Collaboratively Searching the Web

Collaboratively Searching the Web

Agustin Schapira's Masters' Thesis
Old stuff (1999).-

Collaboratively searching the Web? What is that?

It is the title of my Master's Thesis project at the Department of Computer Science, UMASS. My goal in this project is to build a search engine that improves the quality of its results over time. How? Simple. Just by remembering which documents the users select among those returned by the engine. At the beginning, the search engine will return a mixture of good and bad documents for a given query, like any other search engine on the Web. However, it will record which documents the users select among those results, and it will thus be able to learn which are the good ones. As it learns that, it will begin to return only the good documents and discard the others, thus improving the quality of the results.
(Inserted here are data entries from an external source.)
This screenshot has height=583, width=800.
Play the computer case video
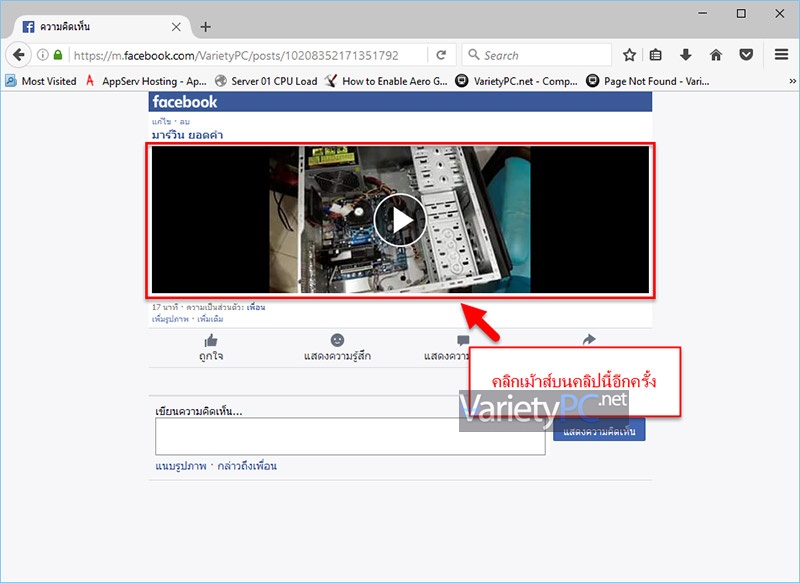click(x=400, y=220)
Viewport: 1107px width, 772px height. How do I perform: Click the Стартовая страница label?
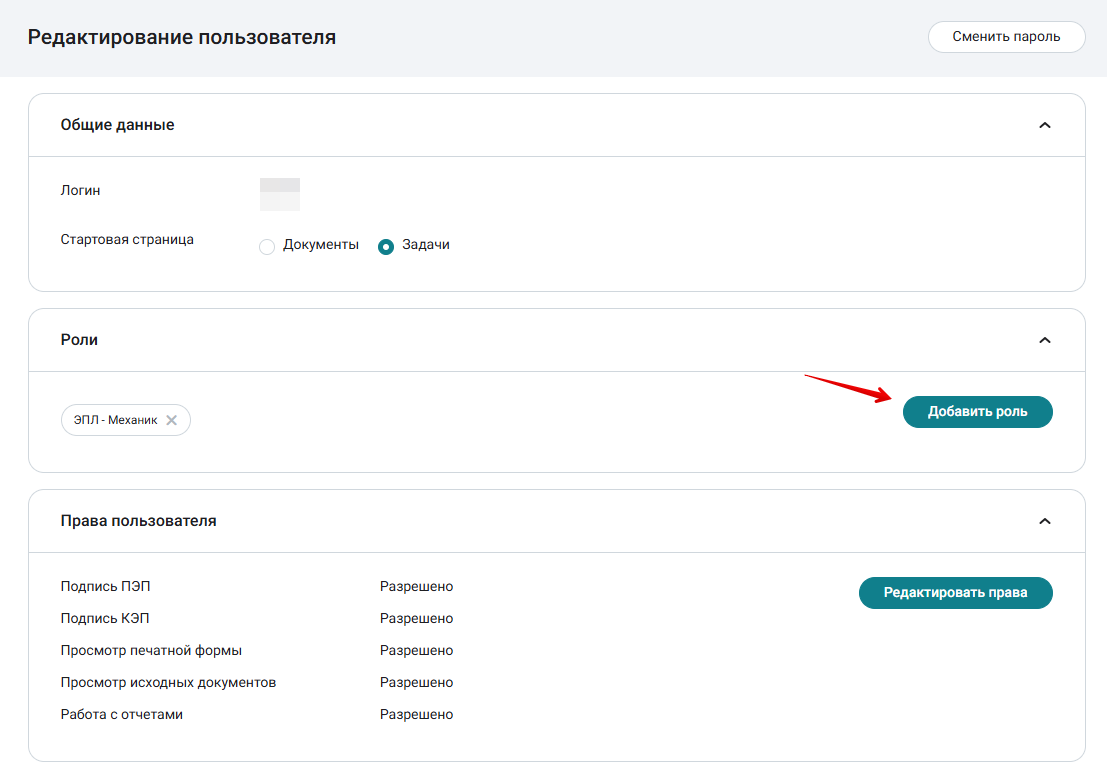pos(127,239)
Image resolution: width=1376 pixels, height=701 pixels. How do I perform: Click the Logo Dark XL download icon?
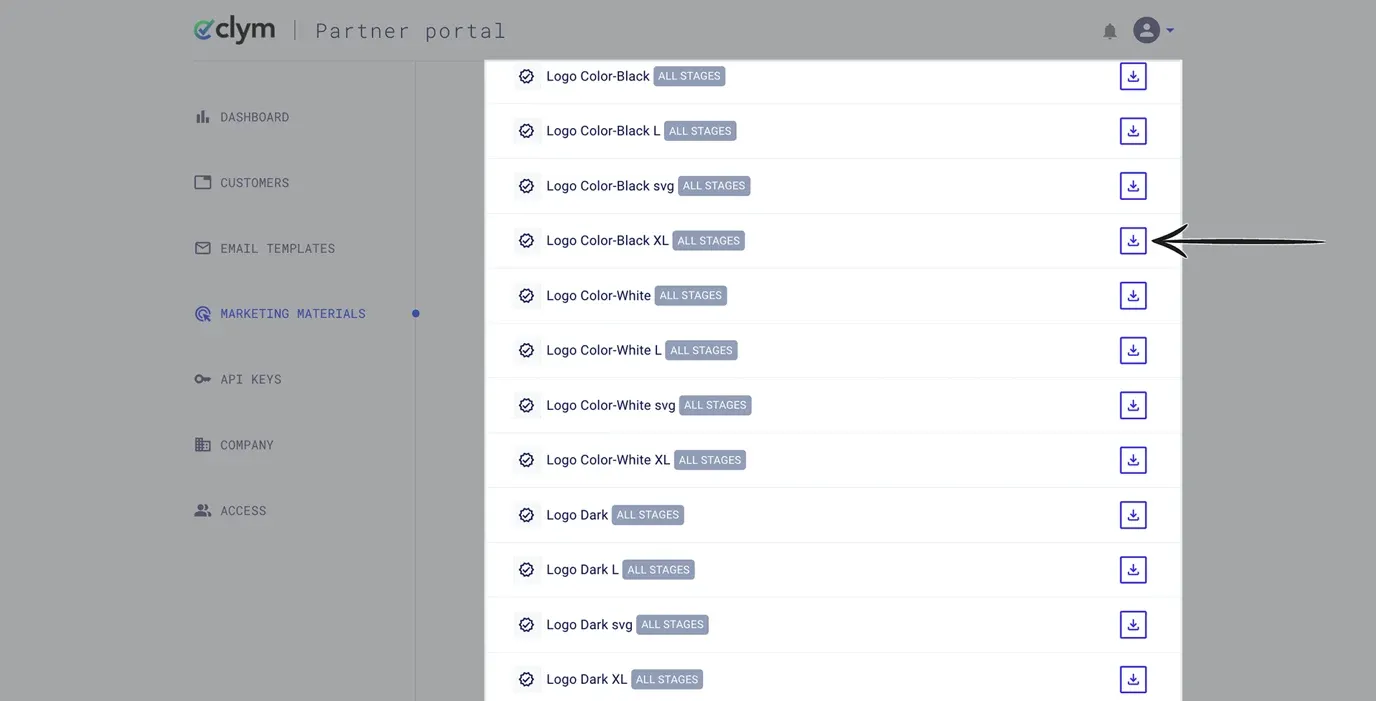point(1133,679)
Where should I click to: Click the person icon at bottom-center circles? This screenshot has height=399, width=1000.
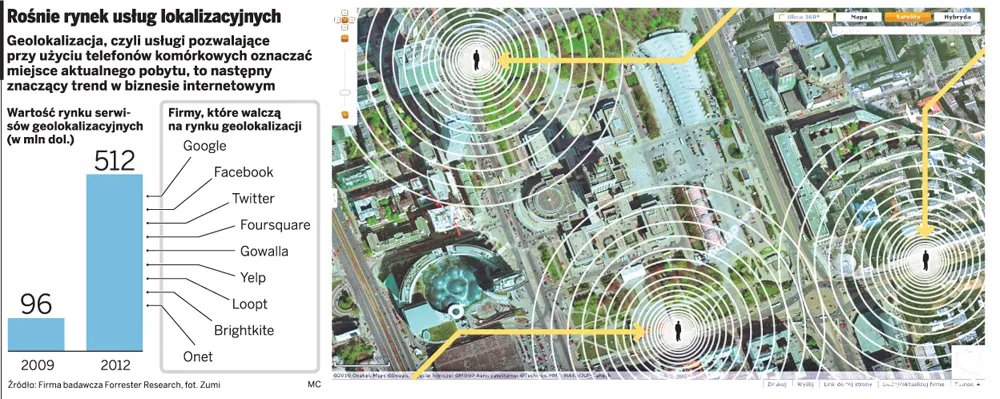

OK. But why "collaborative"?

Because the search experience of one user is enhanced by the information provided by previous users. In that sense a user benefits from the actions of other users, and thus the process in collaborative.

Overview of the Project

With the currently available search engines, users are alone in their exploration of the WWW. To find information about a particular topic, they have to use their favorite search engine and then browse through long pages of results in the hope of finding relevant documents. It does not matter if hundreds of other users have already run the same query in the past and have already filtered the good documents from the bad ones; the search engine does not remember those judgments and blindly keeps returning the same mixture of relevant and non-relevant documents.

My hypothesis is that given a certain query, the same subset of documents (among those returned by a search engine) will be systematically selected by most users. If this is true, then it should be possible to improve the search engine's precision by using relevance information provided by previous users. To test this hypothesis, I will build a search engine that records the users' responses to the documents retrieved with traditional IR methods and learns to return only relevant documents for a given query. A person using the system will benefit from the experience of previous users, and thus the search process will be collaborative.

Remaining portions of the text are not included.